Seorang laki-laki yang telah berumur delapan puluh tahun menuturkan pengalamannya, ‘Aku menikahi istriku ketika dia masih kecil, yang tak lain dia adalah putrid pamanku sendiri. Sekalipun masih kecil dan masih muda tapi dia adalah seorang istri yang sangat menyenangkan, patuh dan selalu beres dalam mengerjakan semua kewajibannya di rumah. Aku seorang nelayan, kadang sampai beberapa hari aku mininggalkannya di rumah untuk pergi menangkap ikan. Lalu aku pulang dengan membawa seluruh kerinduan kepadanya. Aku mendapatkan perhatian yang benar-benar tulus darinya. Ketika ayahnya meninggal dunia, kukatakan kepadanya “Sekarang aku adalah segenap keluargamu”. Kami lebih sering menghadapi hari-hari yang susah dan sulit. Namun begitu dia tetap sabar dan tabah hidup bersamaku. Yang pahit dan yang manis sudah pernah kami rasakan selama mengarungi kehidupan bersama  selama berpuluh-puluh tahun. Sampai akhirnya kami lebih sering berduaan saja ketika anak putri yang bungsu juga menikah lalu hidup bersama suaminya. Terlebih lagi ketika kondisi fisikku semakin tidak mampu untuk bekerja keras. Kami lebih sering duduk berduaan di dalam rumah. Sejak remaja aku tidak suka meninggalkan rumah dan duduk-duduk di luar rumah. Inilah diantara nasihat yang seringkali ditujukan kepada kaum laki-laki. Rumah kalian dan anak-anak kalian lebih membutuhkan waktu kalian daripada orang lain. Ternyata lamanya kehidupan suami istri bisa menambah eratnya hubungan mereka berdua, sehingga yang satu senenantiasa membutuhkan yang lain.

Adapula seorang wanita yang menuturkan perjalanan hidupnya “ Aku tidak tahu persis berapa umurku. Tapi yang masih kuingat, ibuku pernah berkata kepadaku, bahwa aku dilahirkan pada hari yang sama dengan kelahiran suamiku, yang tak lain adalah anak pamanku sendiri yang kini umurnya sudah enam puluh tiga tahun. Menurut cerita orang-orang, saat kami dilahirkan sanak keluarga berkata, “Mereka akan menjadi pasangan suami istri,” Cerita inipun terus berkembang seiring dengan perkembangan usia kami hingga memasuki masa remaja. Akhirnya mereka menikahkan kami pada usia yang relative sangat muda, kira-kira pada usia enam belas tahun. Aku melahirkan dua belas anak, namun lima diantaranya meninggal dunia. Tujuh lainnya sudah menikah, maka tinggallah kami berdua, mengenang kembali saat-saat kami belajar bersama, bercanda, bermain dan hari-hari yang pernah kami lewati bersama, suatu kenangan yang takkan terlupakan. Kini kami hidup berdua, kami amat bahagia karena kebahagiaan anak-anak kami.
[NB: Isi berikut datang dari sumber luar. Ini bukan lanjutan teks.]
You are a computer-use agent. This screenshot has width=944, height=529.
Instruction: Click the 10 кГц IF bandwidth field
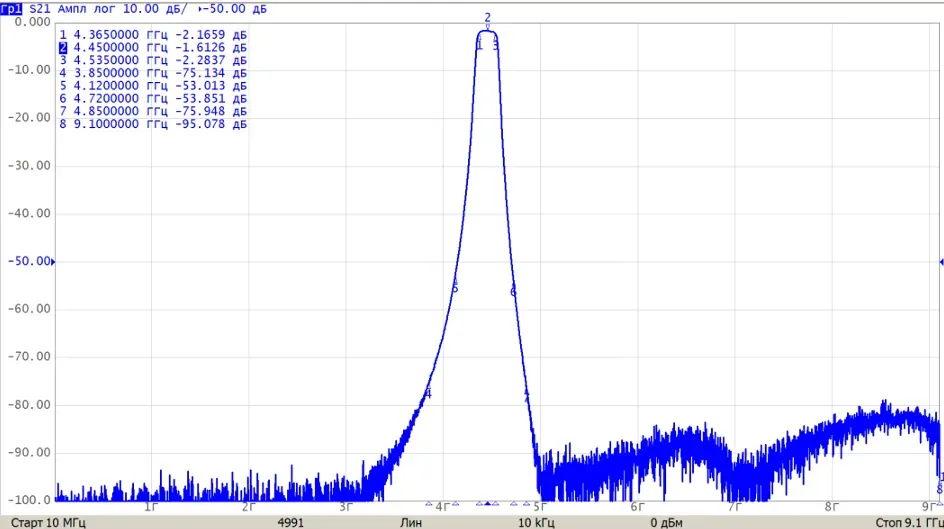click(x=536, y=522)
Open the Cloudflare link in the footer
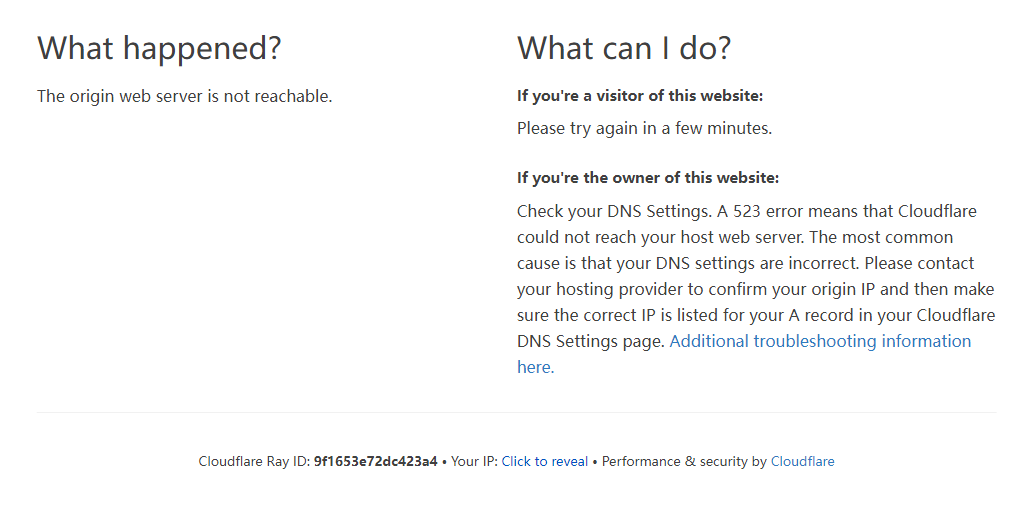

Sebuah terapi psikis membuktikan bahwa kebersamaan dan pergaulan yang berjalan sekian lama bisa mendekatkan antara suami istri, sampai-sampai mereka berdua layaknya anak kembar, Sebab masing-masing suami istri bisa mengenali kebiasaan, gerakan dan perilaku pasangannya selama jangka waktu yang dilewati itu, mempengaruhi dan terpengaruhi.